今年6月から息苦しさや広場恐怖に悩むようになりました。元々躁鬱や睡眠障害がありメンタルクリニックを受信していましたが一気に悪化し、気がつけばパニック障害になりました。


原因と思われることは、元彼と別れる際にショックな別れ方をしたこと、2人で飼っていた犬を元彼に引き取ってもらうことになりペットともさよならした寂しさがあること、元彼から家を追い出されたので新しい一人暮らしの家に引越した環境の変化からきていると思います。

わたしは30代半ばです。
結婚していた時期もあり、離婚しても彼氏がおり、いまとても「一人」が怖いです。


体調を崩したらどうしよう、怪我をしたらどうしよう、このまま次のパートナーが見つからなかったらどうしよう。

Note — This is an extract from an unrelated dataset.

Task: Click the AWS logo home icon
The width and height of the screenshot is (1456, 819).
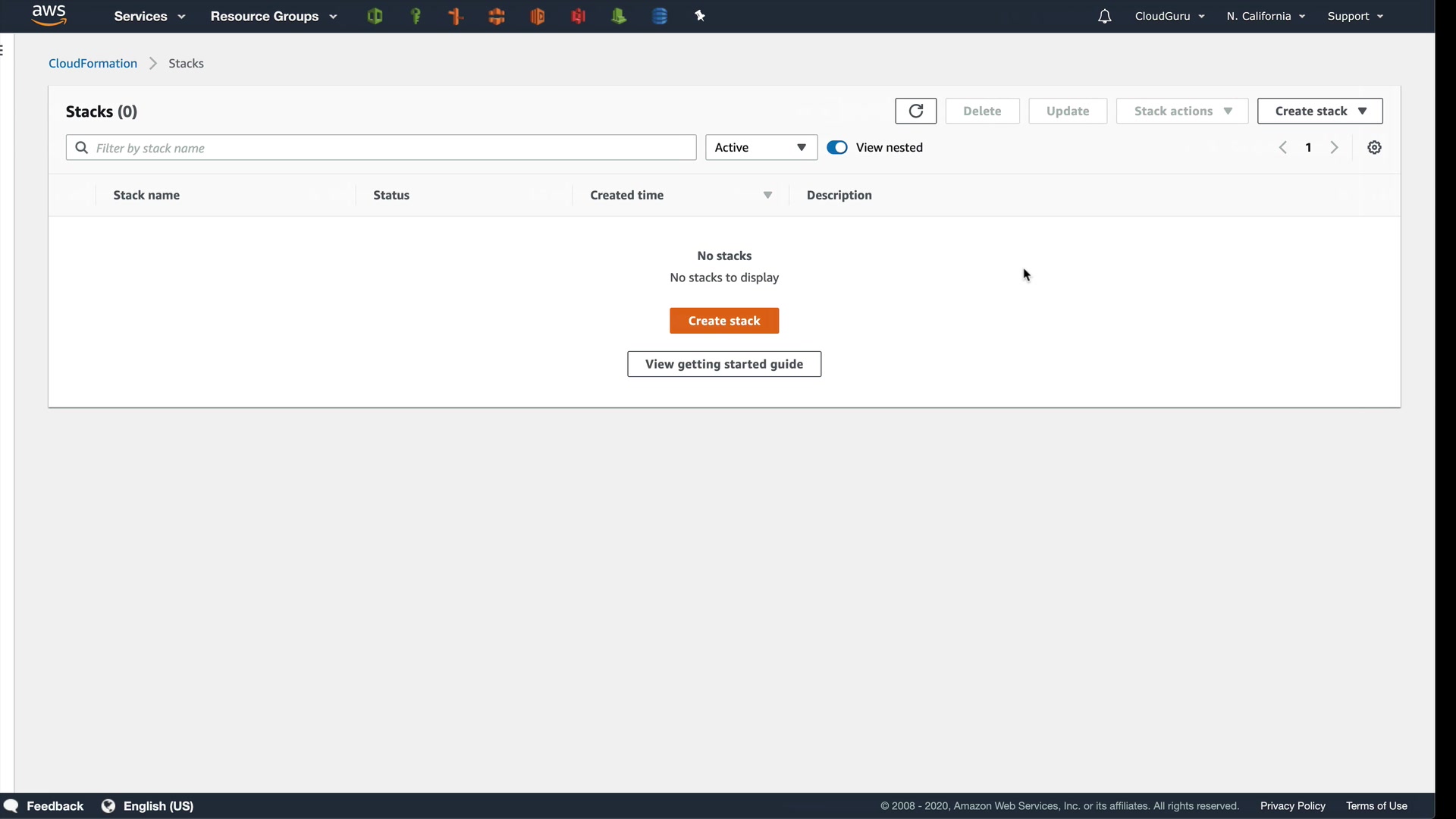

とにかく「一人で生きていく」ことに対して不安で仕方ありません。


気がつけば外出した先がすべて怖く、出かけた先だけでなく毎日バイトが終わる夕方以降は高確率で過呼吸が襲ってきます。

発作が怖く、夕方に眠剤とデパス等抗不安薬を一気に飲んで眠るくせがつきました。


寝て逃げているうちに体力はどんどん落ち、疲労も回復しなくなり、足腰に負担がかかっているのか体に痛みが出るようにもなり悪循環です。

パートナーがいない寂しさに圧倒されてしまいます。


友人知人に相談しても「1人を楽しみなさい」「一人暮らしって自由で最高でしょ」と言われますがわたしは一人が楽しめません。発作も怖いし毎日不安で仕方ありません。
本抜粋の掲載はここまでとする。